Better reconsider that.
@Adeek How is $S^1$ homeomorphic to a subset of $\Bbb R^1$?
I think maybe it is a subset of some $R^l$
23:32
Yes, $2n$
I am not sure I remember reading about it before in the book that I am using
Whitney requires smoothness, of course, 0celo.
In certain cases you can do better
I see
@TedShifrin we're talking about homeomorphism here
23:33
Yeah, how do you prove topological embedding in $\Bbb R^{2n}$?
Can you only get 2n+1 for topological?
I actually have no idea. We need a topological manifold with no smooth structure, and I don't think about such things.
I think munkres actually proves it but I am only familiar with munkres until chapter 4.
yes he does
I am looking there right now
He talks about covering dimension, true.
23:35
hmm
he doesn't give a specific number
just some $N$
I see
@Adeek $2n+1$ probably works :P
He does claim for compact $m$ manifolds that $2m+1$ works. Dunno about noncompact.
hmm
I wonder if there is a bound
I mean a good one
@MikeMiller would know
The issue is of course the $C^0$ manifolds that can't be smoothed
23:38
Well, as Munkres points out, there are 1-dimensional graphs that are not planar, so you can't in general do better than $2m+1$.

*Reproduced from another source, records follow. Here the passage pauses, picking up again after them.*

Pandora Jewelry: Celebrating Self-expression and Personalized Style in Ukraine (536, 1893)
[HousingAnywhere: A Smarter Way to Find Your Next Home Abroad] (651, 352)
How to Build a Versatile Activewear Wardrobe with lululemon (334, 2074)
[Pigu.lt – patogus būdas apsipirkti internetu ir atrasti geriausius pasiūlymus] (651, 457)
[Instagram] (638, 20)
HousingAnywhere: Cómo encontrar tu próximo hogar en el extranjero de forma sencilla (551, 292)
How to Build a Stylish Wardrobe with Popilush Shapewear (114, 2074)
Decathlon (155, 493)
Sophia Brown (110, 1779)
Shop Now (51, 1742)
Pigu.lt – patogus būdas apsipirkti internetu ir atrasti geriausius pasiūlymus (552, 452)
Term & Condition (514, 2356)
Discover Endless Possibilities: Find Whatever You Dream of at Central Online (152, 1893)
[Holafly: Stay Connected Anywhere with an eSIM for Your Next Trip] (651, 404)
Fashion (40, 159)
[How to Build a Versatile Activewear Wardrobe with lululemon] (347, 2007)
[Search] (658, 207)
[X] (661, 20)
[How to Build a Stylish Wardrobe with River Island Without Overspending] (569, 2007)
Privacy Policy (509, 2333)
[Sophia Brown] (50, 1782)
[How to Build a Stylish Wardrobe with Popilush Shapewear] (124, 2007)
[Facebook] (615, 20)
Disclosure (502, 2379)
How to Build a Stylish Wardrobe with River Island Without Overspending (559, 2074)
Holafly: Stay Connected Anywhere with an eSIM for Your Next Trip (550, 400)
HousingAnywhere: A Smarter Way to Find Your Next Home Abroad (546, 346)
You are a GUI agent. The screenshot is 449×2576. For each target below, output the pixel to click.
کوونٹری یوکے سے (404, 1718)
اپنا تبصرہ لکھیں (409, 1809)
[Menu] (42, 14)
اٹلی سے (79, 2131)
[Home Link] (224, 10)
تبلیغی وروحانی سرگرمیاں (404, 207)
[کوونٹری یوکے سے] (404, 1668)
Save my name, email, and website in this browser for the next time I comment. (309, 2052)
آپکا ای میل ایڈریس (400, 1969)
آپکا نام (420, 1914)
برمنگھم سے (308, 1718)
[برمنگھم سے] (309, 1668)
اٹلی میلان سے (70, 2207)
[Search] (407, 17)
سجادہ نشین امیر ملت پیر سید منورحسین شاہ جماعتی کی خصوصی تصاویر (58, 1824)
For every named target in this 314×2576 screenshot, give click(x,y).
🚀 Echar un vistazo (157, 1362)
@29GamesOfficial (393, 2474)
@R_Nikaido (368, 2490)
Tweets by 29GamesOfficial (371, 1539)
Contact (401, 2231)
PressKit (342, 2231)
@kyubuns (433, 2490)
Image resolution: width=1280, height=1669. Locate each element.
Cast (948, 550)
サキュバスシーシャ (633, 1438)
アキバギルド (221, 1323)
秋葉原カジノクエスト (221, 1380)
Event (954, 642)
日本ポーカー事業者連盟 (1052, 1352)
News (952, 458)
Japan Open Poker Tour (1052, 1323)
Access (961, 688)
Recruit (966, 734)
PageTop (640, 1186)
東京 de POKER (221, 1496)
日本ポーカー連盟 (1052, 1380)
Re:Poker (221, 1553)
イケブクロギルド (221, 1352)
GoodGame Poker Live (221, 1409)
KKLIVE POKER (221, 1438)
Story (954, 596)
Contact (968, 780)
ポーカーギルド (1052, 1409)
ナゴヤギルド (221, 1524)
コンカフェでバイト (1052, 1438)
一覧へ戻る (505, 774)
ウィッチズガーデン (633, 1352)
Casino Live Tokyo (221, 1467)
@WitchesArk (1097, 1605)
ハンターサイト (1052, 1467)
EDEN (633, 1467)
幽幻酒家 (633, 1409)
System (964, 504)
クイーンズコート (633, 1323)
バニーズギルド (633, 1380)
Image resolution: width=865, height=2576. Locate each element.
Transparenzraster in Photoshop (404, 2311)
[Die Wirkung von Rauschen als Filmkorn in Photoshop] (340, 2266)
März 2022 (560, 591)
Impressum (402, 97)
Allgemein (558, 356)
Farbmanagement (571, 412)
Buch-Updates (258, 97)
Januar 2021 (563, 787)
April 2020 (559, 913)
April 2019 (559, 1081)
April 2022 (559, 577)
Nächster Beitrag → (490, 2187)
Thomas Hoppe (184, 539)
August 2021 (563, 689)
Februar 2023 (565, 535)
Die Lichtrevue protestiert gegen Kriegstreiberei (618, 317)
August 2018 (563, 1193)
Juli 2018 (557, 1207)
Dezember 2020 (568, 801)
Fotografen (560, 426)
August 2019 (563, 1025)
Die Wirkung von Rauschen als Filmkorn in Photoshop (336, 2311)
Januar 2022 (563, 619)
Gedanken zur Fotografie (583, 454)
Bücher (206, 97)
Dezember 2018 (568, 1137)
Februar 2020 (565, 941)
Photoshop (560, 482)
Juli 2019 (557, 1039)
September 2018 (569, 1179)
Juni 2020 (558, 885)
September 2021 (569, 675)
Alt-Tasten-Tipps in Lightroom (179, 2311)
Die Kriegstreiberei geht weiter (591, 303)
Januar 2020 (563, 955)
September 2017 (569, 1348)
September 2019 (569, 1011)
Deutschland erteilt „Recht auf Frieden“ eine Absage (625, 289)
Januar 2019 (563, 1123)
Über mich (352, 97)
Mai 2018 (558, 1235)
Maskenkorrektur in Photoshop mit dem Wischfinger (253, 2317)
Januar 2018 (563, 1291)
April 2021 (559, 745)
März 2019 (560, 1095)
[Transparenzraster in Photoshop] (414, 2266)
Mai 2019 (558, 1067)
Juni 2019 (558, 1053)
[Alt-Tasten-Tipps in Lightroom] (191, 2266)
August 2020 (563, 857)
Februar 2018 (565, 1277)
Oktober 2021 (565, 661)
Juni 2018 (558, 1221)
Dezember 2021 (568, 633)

The Whitney trick for smooth things definitely uses smoothness.
@TedShifrin Oh, interesting you mention that
those counterexamples are misleading
they just show that in 2, 3, 4, whatever you can't do better
There's a conjecture that smooth Whitney works in $2n+1-\alpha(n)$, where $\alpha(n)$ is the number of 1s in the binary expansion of $n$.
I don't know the status of that conjecture.
I don't either
But for Whitney immersion it is true.
Actually it's $2n-\alpha(n)$ for immersions.
@Adeek So did you read that horrible proof on $\sigma$-compact spaces from earlier?
no but I saved it to read for later
have marking assignments to do for calculus and abstract algebra
I will read it after I am done
cool
23:46
yeah one person just handed drawings including unicorns Pen!ses etc etc
pen!s drawings *
why
pen!s?
I can appreciate a good pen I guess
@Adeek what's his grade in the class?
0
he got 2 in his first assignment I guess
is this a calculus student or an algebra student?
I assume algebra is abstract algebra and not high school remedial algebra.
he said abstract @TedShifrin
Indeed.
23:49
that student is a calculus student
yeah it is introduction to ring theory and modules
and group theory
Good for you to grade and learn it better.
yeah @TedShifrin I am happy about that
I am not happy about calculus though
so boring
@Adeek at least you're not doing math 131 college algebra like some people I know
who is doing it ?
Yeah I would not like that !_!
@TedShifrin I noticed here that many profs come from germany
Germany must be strong in math
@Adeek I mean grading it.
grading/teaching
23:53
yeah college algebra sucks. I wouldn't like doing it
No stronger than England or France or Switzerland, Karim. But yes.
It is stronger than England,france,and switzerland ?
You need to stop asking such questions.
lol
I am bored
@TedShifrin ?
23:55
Well, don't bore me while you're at it.
haha sorry
I answered the question, anyhow, and then you asked it again.
Done.
I have no idea if you can topologixally embed in 2n. The stated conjecture for embeddings is surely not conjectured because it's false.
The conjecture is for immersions where it's true.
(Everything after the first sentence was about the alpha(n) stuff.)